Il est rare qu’un tweet déclenche un buzz considérable. Une exception tout de même : cet été, quand Nicolas Sarkozy a tweeté une photo de lui lisant Hemingway: «Un bon livre pour l’été, l’idéal pour se reposer et se ressourcer. Bon vendredi à tous ! NS #VendrediLecture». Le tweet a été moqué, repris et détourné, faisant au passage une bonne pub à #VendrediLecture.
#VendrediLecture affiche un certain éclectisme. «On varie les tons, des recettes de cuisine aux blagues en passant par la littérature classique et l’actualité littéraire, le but est de ne pas trop se prendre au sérieux», explique Nathalie qui évoque un «complexe de la lecture» chez les Français, lié à un certain snobisme. Elle constate que beaucoup d’internautes lui envoient des messages concernant leurs lectures, ne se sentant pas légitimes d’évaluer un livre ou complexés par leurs choix. «Mon rôle est de calmer ceux qui sont trop sûr d’eux et se considèrent comme l’élite, et de rassurer ceux qui ont des complexes», développe la présidente.
Avec leurs slogans, «VendrediLecture c’est TOUTES vos lectures» ou «Mettez de la confiture dans votre culture», l’association veut rassembler ceux qui ne se seraient jamais rencontrés sans avoir lu le même livre. «Ce qui marche, c’est qu’on est très nombreux et très différents, indique Nathalie. Les gens qui lisent la même chose à la même heure se croisent sur la toile alors qu’ils sont parfois dans des mondes totalement opposés.»
#VendrediLecture a d’ailleurs la cote, au sens propre du terme. Il est très utilisé par les community managers, surtout dans les bibliothèques qui conseillent un ouvrage sur Twitter avec la cote du livre.
#SloanWilson décrit la société américaine des années 50 à travers Tom, « L’homme au complet gris » (cote 813.5 WIL Sh) #VendrediLecture
— BU Droit-Lettres (@DijonBUDL) 11 mars 2016
Une fois par mois, VendrediLecture lance son club de lecture 2.0 sur Facebook.
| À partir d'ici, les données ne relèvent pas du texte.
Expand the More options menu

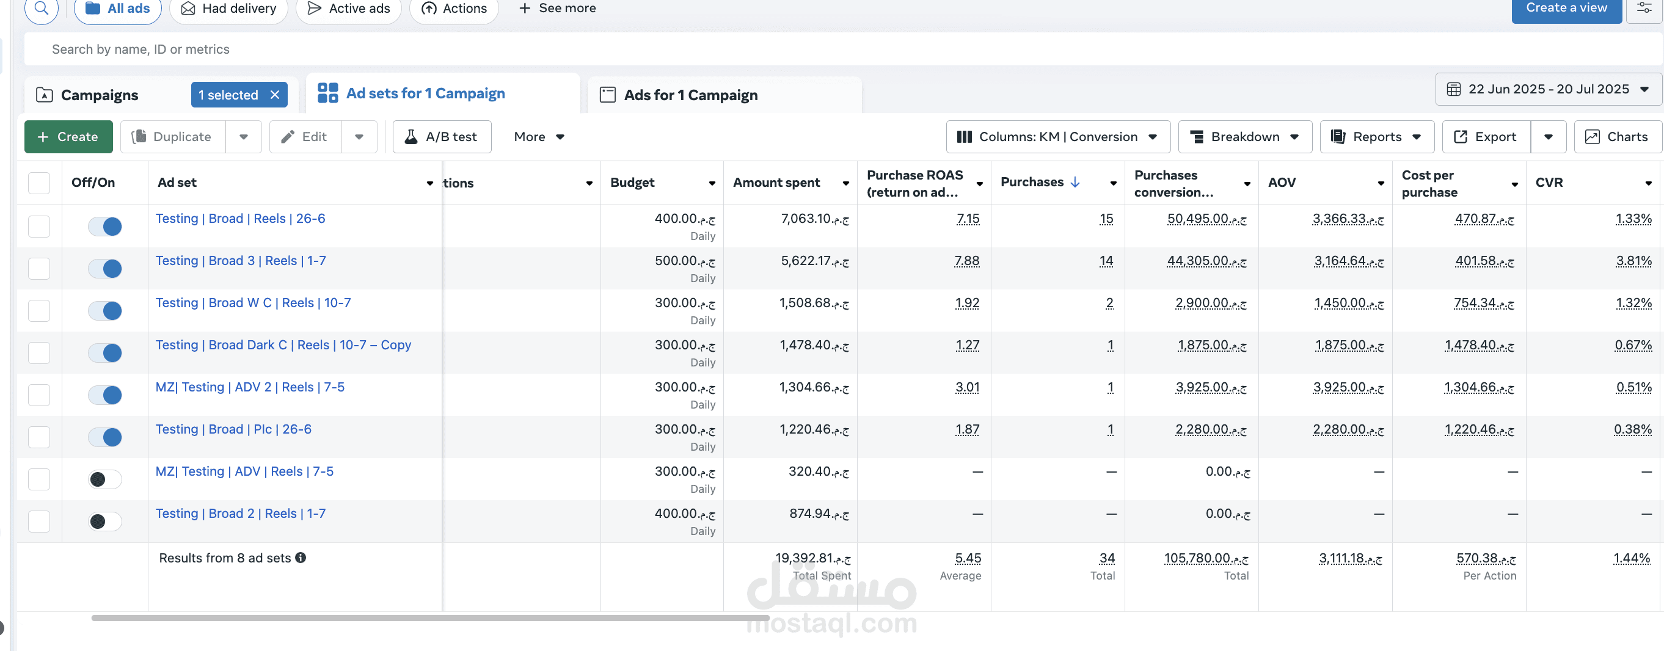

A bientôt 37 ans, Virginy la vice-présidente qui vient du Sud-Ouest près d’Albi, anime une fois par mois le #ClubVL sur Facebook. «On est loin de la jeune bloggeuse parisienne de 20 ans, pas vrai?», s’amuse celle qui propose tous les mois des thèmes avec une liste de lecture. Les gens discutent à l’intérieur d’un «événement Facebook». Sur Twitter, l’exercice est plus complexe à cause de la limite des 140 caractères, ce qui n’empêche pas quelques lecteurs de faire une critique express en utilisant le hashtag #ClubVL.
À chaque #vendredilecture j’aurais envie de recommander Internet… c’est quand même le livre imagier et animé le plus grandiose jamais écrit.
— Zéphyrin Touristryon (@Zestryon) 18 mars 2016
Pas de polémique, un retour sur le fil d’actu toutes les semaines, un mot clef accueillant, et à l’arrivée une bonne crédibilité, #VendrediLecture est cité comme modèle par Twitter France. Il a aussi inspiré le hashtag #MardiMusique, qui s’est évidemment inspiré de sa réussite. «Le hashtag n’appartient à personne, n’importe qui peut se l’approprier, c’est ce qui fait sa force», conclut l’actuelle présidente qui donnera les clefs à un autre membre l’année prochaine.
Au Salon du Livre de Paris, tout le week-end, Nathalie va chercher des partenariats avec des éditeurs, distribuer les marques-pages de #VendrediLecture, et surtout tweeter.